25-Hydroxy Vitamin D ELISA Kit
96 well ELISA microplate
Incubation time: 2 h 45 min
Range: 12 - 162 ng/ml
Sensitivity: 1.5 ng/ml
Sample size: 50 µl
Sample type: Serum
Substrate: TMB 450nm
Vitamin D is the generic term used to designate Vitamin D2 or ergocalciferol and Vitamin D3 or cholecalciferol. Humans naturally produce Vitamin D3 when the skin is exposed to ultraviolet sun rays.

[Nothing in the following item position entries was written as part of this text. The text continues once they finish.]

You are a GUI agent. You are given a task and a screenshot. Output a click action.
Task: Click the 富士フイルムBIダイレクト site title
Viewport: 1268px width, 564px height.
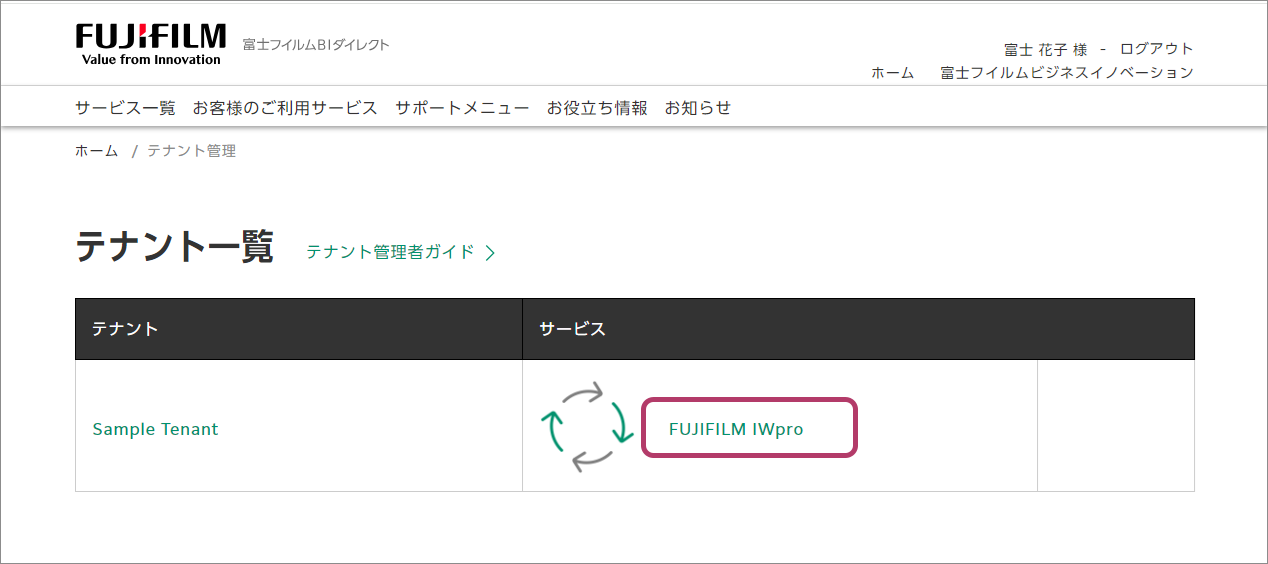coord(316,45)
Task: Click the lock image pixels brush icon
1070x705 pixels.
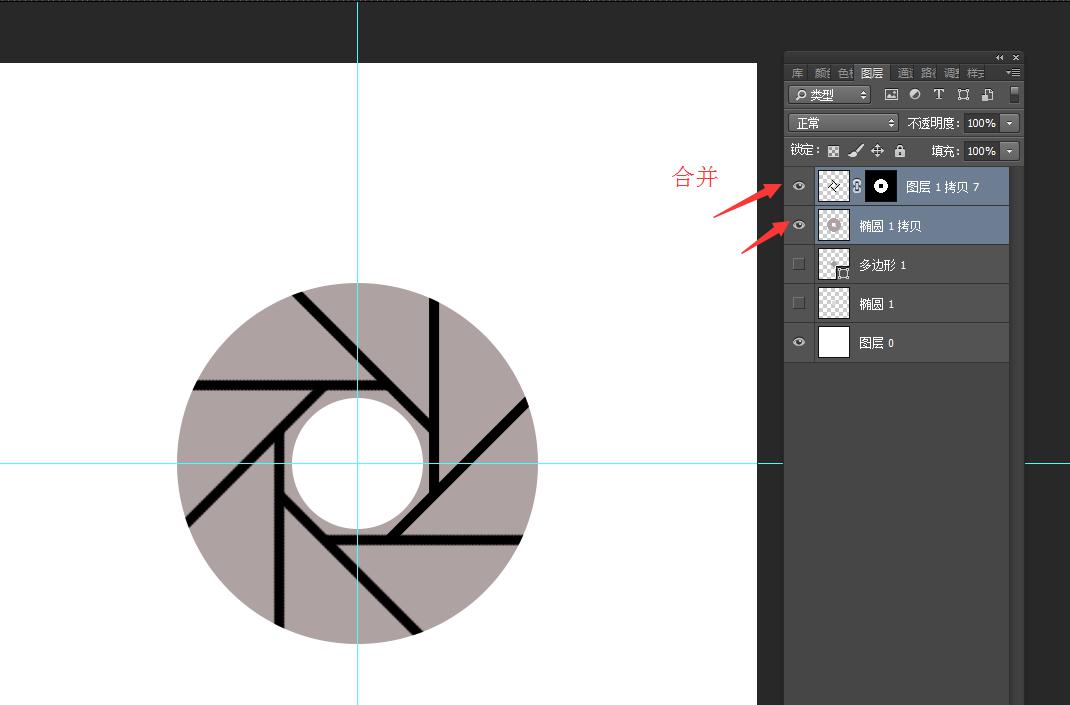Action: pyautogui.click(x=855, y=151)
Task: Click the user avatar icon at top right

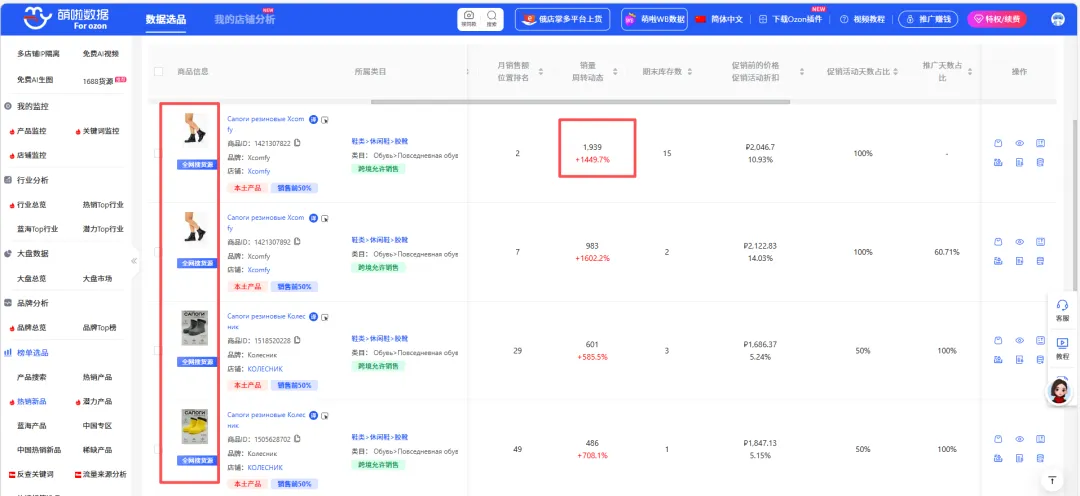Action: [1058, 19]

Vitamin D3 is mostly metabolised by the liver into 25-Hydroxyvitamin D3 (25-Hydroxy D3) which is the main form of vitamin D circulating in the body. 25-Hydroxy D3 is a precursor for other vitamin D metabolites and also has some limited activity by itself. The most active derivative is 1,25-hydroxyvitamin D3, produced in the kidney (or placenta) by 1‑hydroxylation of 25-Hydroxy D3. 25-Hydroxy Vitamin D stimulates the intestinal absorption of both calcium and phosphorus and also bone resorption and mineralisation.
25-Hydroxy Vitamin D might also be active in other tissues responsible for calcium transport for example; placenta, kidney, mammary gland and' endocrine glands such as the parathyroid glands and beta cells. Vitamin D3 and vitamin D2 are also available by ingestion through food or dietary supplementation.
As vitamin D2 is metabolised in a similar way to Vitamin D3, both contribute to the overall Vitamin D status of an individual. This is the reason why it is very important to measure both forms of 25-Hydroxy Vitamin D equally for a correct diagnosis of Vitamin D deficiency, insufficiency or intoxication. Vitamin D deficiency is an important risk factor for rickets, osteomalacia, senile osteoporisis, cancer and can have an effect on pregnancy outcomes. The measurement of both 25-Hydroxy Vitamin D forms is also required to determine the cause of abnormal serum calcium concentrations in patients. Vitamin D intoxication has been shown to cause kidney and tissue damages.
Principle of the method
The Demeditec 25-Hydroxy Vitamin D Total ELISA is a solid phase Enzyme Linked Immunosorbent Assay (ELISA) performed on microtiterplates. During a first 2 hours incubation step, at room temperature, total 25-Hydroxy Vitamin D (D2 and D3) present in calibrators, controls and samples is dissociated from binding serum proteins and bound to binding sites of a specific monoclonal antibody.
After 1 washing step, a fixed amount of 25-Hydroxy Vitamin D-labelled with biotin in the presence of horseradish peroxidise (HRP), compete with unlabelled 25-Hydroxy Vitamin D2 and 25-Hydroxy Vitamin D3 present on the binding sites of the specific monoclonal antibody.
After a 30 minutes incubation at room temperature, the microtiterplate is washed to stop the competition reaction. The chromogenic solution (TMB) is added and incubated for 15 minutes. The reaction is stopped by the addition of the Stop Solution and the microtiterplate is then read at the appropriate wavelength.
The amount of substrate turnover is determined colourimetrically by measuring the absorbance, which is inversely proportional to the total 25-Hydroxy Vitamin D (D2 and D3) concentration. A calibration curve is plotted and the total 25-Hydroxy Vitamin D (D2 and D3) concentrations of the samples are determined by dose interpolation from the calibration curve.